- **GOAL OF THE EXERCISE**
Rewrite the lines of the listing from the line containing "is (518, 211)." up to and including the line containing "click(x=12, y=16)", switching "sidebar" to "side panel" and leaving everything else the same.

# START OF DATA IN THIS EXERCISE

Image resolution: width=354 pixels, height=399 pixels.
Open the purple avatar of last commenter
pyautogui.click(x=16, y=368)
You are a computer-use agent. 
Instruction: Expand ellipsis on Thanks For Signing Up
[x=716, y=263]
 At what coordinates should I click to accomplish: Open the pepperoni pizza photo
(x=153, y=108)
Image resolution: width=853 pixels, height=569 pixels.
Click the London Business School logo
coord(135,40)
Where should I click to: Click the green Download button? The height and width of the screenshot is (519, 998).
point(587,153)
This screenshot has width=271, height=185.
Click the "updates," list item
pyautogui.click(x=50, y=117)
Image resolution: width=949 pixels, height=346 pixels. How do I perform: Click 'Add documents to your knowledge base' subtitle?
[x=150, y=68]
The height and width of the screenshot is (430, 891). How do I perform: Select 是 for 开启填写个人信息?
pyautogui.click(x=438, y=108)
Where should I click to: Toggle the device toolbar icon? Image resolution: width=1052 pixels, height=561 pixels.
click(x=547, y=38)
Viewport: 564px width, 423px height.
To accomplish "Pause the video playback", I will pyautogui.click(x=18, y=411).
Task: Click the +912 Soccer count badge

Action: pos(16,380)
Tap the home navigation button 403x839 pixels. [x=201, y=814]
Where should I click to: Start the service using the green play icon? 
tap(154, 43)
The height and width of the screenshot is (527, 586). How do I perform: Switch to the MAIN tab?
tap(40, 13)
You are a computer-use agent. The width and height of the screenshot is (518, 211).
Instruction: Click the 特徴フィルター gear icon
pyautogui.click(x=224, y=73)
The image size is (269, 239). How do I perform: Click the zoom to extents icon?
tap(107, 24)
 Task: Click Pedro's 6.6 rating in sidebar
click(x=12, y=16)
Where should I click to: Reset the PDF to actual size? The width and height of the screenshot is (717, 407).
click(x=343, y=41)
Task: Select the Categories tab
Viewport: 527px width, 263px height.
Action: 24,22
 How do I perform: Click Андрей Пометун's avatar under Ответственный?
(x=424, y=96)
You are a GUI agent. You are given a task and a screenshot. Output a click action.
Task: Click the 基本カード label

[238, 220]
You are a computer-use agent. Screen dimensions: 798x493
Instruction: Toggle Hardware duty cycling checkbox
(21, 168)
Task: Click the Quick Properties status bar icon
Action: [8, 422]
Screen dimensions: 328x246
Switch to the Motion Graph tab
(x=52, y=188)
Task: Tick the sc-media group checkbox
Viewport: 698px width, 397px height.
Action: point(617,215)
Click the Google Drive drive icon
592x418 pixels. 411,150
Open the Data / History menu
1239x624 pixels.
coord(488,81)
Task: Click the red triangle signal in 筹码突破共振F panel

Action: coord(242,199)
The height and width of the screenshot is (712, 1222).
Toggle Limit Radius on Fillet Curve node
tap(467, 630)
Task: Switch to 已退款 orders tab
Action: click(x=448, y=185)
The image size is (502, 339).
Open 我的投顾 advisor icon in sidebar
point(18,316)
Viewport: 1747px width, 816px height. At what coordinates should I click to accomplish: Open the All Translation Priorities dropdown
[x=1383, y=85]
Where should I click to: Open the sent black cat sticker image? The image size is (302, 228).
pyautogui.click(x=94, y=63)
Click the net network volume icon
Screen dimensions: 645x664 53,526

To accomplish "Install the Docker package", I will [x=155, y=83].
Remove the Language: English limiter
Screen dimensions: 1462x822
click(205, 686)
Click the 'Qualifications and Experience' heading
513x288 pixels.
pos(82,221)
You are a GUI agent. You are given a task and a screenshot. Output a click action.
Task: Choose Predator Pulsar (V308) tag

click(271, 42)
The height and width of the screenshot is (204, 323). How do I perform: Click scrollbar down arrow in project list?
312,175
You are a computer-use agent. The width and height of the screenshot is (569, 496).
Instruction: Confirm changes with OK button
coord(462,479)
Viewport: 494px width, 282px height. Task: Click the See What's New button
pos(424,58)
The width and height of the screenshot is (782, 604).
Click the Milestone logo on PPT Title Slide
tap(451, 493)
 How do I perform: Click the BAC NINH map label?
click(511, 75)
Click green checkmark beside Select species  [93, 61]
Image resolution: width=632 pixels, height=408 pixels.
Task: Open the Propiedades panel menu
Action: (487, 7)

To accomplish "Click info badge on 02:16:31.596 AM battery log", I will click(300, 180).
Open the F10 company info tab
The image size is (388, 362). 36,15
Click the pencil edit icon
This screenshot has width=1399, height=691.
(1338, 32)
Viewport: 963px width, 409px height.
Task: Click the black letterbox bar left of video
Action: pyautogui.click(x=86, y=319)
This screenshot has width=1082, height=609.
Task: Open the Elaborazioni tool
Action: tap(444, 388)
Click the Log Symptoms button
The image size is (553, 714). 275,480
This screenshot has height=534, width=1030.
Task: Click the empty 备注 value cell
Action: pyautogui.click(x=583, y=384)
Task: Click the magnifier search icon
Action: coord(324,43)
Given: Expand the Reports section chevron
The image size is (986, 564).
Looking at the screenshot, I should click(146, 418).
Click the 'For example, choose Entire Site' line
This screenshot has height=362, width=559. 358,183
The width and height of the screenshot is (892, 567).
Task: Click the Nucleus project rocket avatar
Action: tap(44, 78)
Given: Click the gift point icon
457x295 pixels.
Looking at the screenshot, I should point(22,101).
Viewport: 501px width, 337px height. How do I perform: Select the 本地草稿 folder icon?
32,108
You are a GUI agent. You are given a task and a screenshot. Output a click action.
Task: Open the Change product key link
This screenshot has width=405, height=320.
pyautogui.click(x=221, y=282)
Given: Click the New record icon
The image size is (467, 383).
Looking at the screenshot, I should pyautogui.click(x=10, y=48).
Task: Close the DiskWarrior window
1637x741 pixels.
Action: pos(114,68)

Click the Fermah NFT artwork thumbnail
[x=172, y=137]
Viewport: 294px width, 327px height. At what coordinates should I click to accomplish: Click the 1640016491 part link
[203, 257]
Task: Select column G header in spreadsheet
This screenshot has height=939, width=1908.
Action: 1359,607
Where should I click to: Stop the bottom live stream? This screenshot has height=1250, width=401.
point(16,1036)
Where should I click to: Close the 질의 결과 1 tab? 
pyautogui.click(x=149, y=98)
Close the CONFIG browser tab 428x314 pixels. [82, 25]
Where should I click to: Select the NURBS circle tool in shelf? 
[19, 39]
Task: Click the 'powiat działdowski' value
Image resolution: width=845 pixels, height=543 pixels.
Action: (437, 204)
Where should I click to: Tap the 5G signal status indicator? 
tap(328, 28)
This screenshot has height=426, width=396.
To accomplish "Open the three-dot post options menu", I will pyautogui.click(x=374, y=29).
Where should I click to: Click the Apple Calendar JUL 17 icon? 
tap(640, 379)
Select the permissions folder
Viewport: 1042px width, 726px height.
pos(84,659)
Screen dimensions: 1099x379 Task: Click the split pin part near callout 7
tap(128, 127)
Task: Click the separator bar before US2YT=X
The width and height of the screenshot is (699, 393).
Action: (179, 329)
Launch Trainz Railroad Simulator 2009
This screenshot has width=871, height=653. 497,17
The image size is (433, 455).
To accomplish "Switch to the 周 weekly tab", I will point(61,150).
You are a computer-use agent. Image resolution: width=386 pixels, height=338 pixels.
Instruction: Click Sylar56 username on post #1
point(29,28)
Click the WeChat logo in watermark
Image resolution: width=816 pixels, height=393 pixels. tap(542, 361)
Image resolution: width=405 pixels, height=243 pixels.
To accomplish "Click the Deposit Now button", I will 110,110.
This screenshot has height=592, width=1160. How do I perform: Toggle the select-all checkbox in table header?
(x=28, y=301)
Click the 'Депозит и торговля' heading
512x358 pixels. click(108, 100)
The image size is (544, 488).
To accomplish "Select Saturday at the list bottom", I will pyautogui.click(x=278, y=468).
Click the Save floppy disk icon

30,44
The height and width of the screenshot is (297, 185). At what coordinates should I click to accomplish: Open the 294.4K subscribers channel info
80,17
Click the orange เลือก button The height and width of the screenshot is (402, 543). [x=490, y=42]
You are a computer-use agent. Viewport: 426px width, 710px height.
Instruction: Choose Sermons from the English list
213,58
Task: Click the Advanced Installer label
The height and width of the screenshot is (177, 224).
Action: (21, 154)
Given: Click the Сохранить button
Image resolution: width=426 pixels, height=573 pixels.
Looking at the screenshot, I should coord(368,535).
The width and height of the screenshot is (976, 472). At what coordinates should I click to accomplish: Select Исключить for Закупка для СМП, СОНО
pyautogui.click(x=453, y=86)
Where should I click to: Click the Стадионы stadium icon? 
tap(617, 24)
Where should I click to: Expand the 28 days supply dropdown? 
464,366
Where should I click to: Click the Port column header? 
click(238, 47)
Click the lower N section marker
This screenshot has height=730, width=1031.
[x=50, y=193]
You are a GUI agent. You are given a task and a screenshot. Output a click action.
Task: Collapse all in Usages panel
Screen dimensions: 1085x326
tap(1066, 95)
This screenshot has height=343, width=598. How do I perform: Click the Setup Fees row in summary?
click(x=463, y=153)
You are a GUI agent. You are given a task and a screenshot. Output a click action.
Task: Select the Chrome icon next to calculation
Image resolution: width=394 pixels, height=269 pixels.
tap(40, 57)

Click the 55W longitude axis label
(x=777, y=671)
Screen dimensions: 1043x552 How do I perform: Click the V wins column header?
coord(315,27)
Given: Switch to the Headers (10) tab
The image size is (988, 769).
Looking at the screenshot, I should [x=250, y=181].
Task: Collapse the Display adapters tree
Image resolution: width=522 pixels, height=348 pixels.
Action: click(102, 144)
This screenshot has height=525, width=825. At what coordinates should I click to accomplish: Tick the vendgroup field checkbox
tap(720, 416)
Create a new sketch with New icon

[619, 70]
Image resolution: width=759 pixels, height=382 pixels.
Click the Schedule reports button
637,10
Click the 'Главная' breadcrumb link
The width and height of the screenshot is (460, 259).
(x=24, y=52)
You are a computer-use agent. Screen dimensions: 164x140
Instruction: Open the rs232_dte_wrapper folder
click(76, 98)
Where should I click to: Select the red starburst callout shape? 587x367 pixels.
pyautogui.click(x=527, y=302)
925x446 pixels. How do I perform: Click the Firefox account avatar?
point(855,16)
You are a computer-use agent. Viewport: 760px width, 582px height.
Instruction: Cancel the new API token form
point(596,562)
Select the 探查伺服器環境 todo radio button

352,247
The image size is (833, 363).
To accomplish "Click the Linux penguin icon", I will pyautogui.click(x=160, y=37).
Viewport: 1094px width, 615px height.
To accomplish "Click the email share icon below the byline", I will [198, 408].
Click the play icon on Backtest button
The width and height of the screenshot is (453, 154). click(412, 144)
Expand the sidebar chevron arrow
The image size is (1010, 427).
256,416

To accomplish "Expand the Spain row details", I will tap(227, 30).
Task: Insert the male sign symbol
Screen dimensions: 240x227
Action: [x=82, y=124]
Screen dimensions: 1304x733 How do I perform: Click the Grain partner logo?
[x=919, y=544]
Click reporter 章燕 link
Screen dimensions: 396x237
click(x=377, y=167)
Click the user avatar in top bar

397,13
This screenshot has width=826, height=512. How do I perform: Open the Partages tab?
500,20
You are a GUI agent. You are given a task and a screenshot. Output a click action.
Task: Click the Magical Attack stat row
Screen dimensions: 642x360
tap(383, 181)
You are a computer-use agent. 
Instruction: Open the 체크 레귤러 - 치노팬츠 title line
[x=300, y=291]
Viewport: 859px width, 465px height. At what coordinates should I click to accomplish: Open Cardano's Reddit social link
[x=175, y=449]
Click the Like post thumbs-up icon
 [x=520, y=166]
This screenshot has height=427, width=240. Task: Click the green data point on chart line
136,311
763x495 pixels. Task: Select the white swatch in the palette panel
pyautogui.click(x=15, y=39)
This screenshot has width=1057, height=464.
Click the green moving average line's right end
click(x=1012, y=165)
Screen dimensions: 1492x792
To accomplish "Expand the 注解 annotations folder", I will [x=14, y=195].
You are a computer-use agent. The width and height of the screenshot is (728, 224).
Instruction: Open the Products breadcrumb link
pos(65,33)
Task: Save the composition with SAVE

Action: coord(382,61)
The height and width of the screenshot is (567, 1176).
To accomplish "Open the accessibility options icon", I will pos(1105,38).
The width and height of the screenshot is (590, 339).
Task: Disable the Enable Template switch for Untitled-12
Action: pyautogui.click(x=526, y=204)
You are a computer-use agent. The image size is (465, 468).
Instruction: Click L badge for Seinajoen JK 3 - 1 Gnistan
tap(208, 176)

# END OF DATA IN THIS EXERCISE

- **SOLUTION TO THE PROBLEM**
You are a computer-use agent. The width and height of the screenshot is (518, 211).
Instruction: Click the 特徴フィルター gear icon
pyautogui.click(x=224, y=73)
The image size is (269, 239). How do I perform: Click the zoom to extents icon?
tap(107, 24)
 Task: Click Pedro's 6.6 rating in side panel
click(x=12, y=16)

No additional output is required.